Derren Nathan, head of equity research, Hargreaves Lansdown: “The path to de-escalation in the Middle East took one step forward and two steps back over the weekend. Over 20 freight vessels carrying mainly energy cargoes passed through the Strait of Hormuz on Saturday after Iran signalled the reopening of the critical thoroughfare. But by Sunday, reports surfaced of shots being fired at a commercial vessel by Iranian forces, and the seizure by the US Navy of an Iranian freighter.
The rhetoric has once again intensified as attention moves towards a second round of negotiations between Tehran and Washington in Pakistan, but it's not at all clear whether these discussions will take place. Whether this impasse proves to be merely a detour on the path to a resolution remains to be seen, but more volatility would seem the most likely outcome. Asian Pacific indices were mainly up overnight, but European indices and the FTSE 100 have given back some of Friday’s gains, and US stock futures are down.
Brent Crude prices have climbed 5% to over $95 per barrel just days after they fell by about $12 to $85 on Friday on hopes of the resumption of energy cargoes through the Strait of Hormuz. Further downstream, the crisis is starting to have tangible effects, with several airlines cutting back on less profitable routes and the International Energy Agency warning that European jet fuel supplies could run out by early June. Over time, the energy supply chain is likely to pivot and become less dependent on the Strait, but so far, only around 20% of oil traffic has been diverted, and there is no instant fix.
There are some big names in Aviation reporting this week, and some cautious guidance is to be expected. US carriers United and American Airlines report on Wednesday and Thursday, respectively. The effect of short-term oil price fluctuations is likely to be less pronounced higher up the chain, but a prolonged hit to airline profitability could, in time, feed through to demand for aircraft and engines from the likes of Boeing and GE Aerospace, who are also set to report this week.
Interest rate expectations continue to bounce around, hanging on every twist and turn in the Gulf. But Kevin Warsh's testimony to the US Senate tomorrow could provide a longer-term steer on the direction of American monetary policy as the Fed chair frontrunner sets out his credentials for the role. Central bank independence and the potential for structurally lower rates as AI productivity gains start to bite are likely to be key points of focus.

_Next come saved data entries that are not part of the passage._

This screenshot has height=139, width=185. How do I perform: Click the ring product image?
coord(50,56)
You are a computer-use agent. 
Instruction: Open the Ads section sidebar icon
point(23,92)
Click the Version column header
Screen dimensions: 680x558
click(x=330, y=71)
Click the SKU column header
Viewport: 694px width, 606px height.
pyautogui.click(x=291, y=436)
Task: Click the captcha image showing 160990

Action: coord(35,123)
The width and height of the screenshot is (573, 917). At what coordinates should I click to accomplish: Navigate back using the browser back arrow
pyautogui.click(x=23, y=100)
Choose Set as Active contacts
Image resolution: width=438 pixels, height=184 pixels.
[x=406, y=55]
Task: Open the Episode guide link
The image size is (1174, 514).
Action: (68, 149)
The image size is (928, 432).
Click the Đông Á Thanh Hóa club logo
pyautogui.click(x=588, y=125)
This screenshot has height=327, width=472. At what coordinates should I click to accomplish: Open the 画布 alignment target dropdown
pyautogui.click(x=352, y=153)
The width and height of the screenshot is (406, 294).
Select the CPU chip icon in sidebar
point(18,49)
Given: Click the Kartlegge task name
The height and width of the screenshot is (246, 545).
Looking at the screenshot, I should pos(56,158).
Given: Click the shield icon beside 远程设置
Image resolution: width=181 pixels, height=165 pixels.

There are several big economic data points to keep an eye on, too, as markets weigh up the impact of the conflict on inflation and demand. US retail sales in March are expected to show further resilience tomorrow with a forecasted 1.3% increase. On Wednesday, expectations for UK CPI data have been moving up since the conflict broke out, and March price increases are now expected to be nudging 3.5%. Anything higher is likely to be negative for sentiment towards UK equities, but we still think domestic rates will remain on hold while the conflict continues. Attention then shifts to PMI Thursday, with headline numbers for the US, the Eurozone, and the UK providing a more forward-looking snapshot of the global economy.